• _PROMPT_
Take the data from its first line. Print each line exactly until the line containing "글로벌 서비스 (245, 681)" has been printed too.

*** DATASET EXTRACT ***

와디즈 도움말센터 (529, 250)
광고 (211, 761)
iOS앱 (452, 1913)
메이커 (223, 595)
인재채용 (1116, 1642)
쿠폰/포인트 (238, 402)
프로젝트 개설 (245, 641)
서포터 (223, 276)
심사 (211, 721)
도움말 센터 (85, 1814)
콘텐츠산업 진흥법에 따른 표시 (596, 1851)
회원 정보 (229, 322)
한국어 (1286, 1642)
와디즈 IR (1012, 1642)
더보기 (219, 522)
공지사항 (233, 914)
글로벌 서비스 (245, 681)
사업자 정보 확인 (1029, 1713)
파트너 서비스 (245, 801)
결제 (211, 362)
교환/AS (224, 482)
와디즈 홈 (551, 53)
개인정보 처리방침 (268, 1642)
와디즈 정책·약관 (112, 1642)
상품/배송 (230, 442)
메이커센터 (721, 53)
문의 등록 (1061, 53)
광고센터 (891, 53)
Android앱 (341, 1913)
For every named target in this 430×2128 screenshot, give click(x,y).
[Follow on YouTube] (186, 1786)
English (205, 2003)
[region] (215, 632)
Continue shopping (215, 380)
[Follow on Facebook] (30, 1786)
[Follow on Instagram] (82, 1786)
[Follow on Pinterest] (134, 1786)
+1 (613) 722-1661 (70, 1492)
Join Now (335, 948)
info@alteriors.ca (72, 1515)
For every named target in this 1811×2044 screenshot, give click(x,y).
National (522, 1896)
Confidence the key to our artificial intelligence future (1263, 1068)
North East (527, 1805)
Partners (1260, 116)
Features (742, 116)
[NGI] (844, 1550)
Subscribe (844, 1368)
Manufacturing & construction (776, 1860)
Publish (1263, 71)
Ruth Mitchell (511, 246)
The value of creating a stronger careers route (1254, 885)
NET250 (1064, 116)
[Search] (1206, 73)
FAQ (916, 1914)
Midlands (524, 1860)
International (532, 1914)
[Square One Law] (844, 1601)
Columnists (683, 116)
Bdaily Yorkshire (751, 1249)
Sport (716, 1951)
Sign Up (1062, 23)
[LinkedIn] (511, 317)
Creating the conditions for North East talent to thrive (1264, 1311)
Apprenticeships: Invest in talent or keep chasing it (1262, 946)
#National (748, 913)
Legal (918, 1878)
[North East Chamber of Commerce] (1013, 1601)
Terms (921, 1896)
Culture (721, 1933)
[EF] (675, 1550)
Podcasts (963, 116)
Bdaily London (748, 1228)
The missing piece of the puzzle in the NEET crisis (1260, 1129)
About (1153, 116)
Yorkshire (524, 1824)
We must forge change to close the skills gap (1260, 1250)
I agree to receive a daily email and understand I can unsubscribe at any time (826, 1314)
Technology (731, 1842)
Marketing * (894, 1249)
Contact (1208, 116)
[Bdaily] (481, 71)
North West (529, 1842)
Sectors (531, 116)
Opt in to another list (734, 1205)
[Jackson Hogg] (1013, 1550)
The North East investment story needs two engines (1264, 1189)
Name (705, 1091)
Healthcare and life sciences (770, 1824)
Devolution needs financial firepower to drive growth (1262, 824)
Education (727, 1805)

***

• _OUTPUT_
와디즈 도움말센터 (529, 250)
광고 (211, 761)
iOS앱 (452, 1913)
메이커 (223, 595)
인재채용 (1116, 1642)
쿠폰/포인트 (238, 402)
프로젝트 개설 (245, 641)
서포터 (223, 276)
심사 (211, 721)
도움말 센터 (85, 1814)
콘텐츠산업 진흥법에 따른 표시 (596, 1851)
회원 정보 (229, 322)
한국어 (1286, 1642)
와디즈 IR (1012, 1642)
더보기 (219, 522)
공지사항 (233, 914)
글로벌 서비스 (245, 681)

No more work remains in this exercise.